# OBJECTIVE
Print the part of the lines that opens with the line containing "Task: Click the Switch Row/Column icon" and closes with the line containing "Action: point(1160,94)", both of those included, reproducing them precisely and printing nothing else.

# TASK INPUT
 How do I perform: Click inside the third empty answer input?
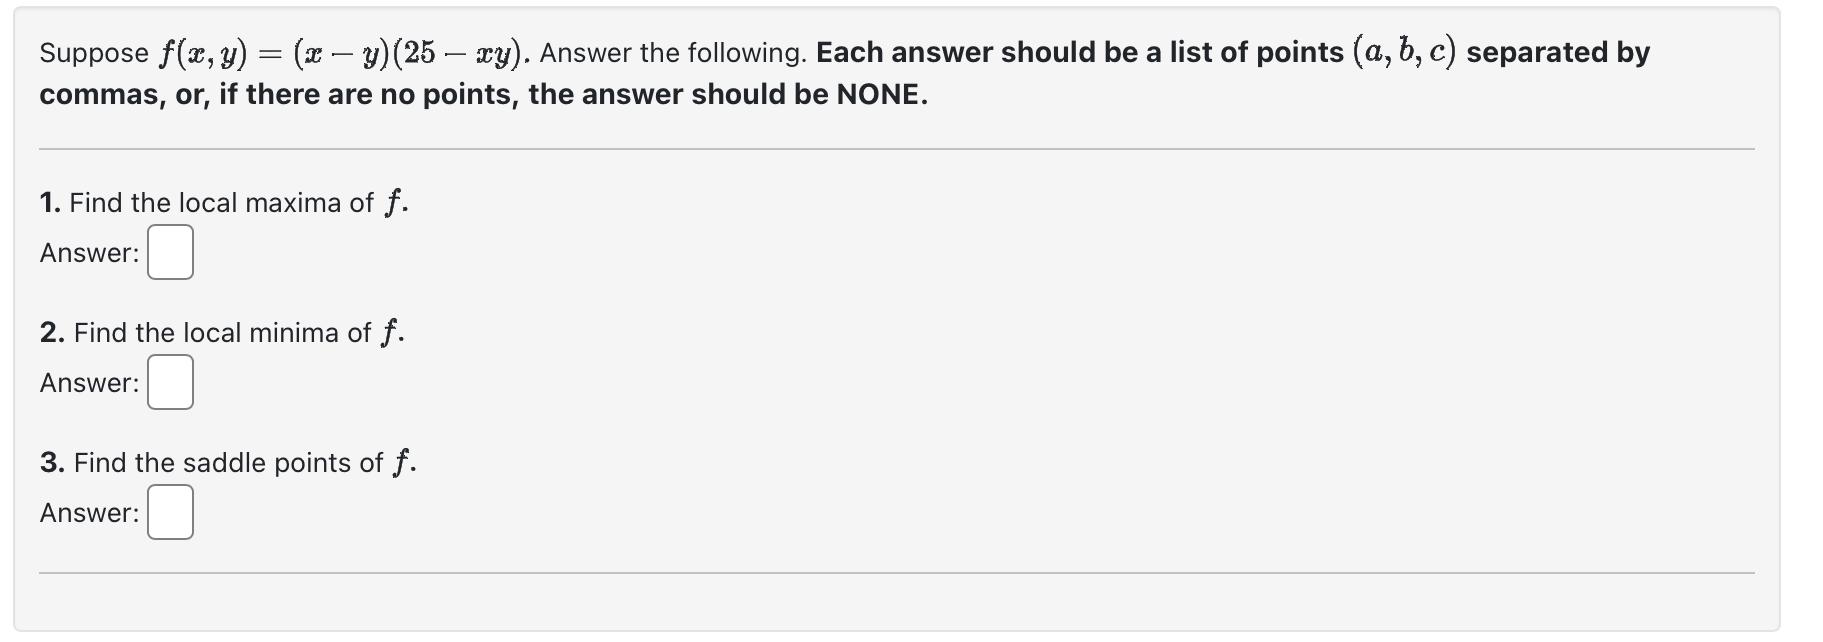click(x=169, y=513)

==

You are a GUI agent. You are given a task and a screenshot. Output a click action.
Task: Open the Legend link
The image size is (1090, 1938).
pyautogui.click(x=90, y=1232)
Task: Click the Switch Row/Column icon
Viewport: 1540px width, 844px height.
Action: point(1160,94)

# REPLY
Task: Click the Switch Row/Column icon
Viewport: 1540px width, 844px height.
Action: point(1160,94)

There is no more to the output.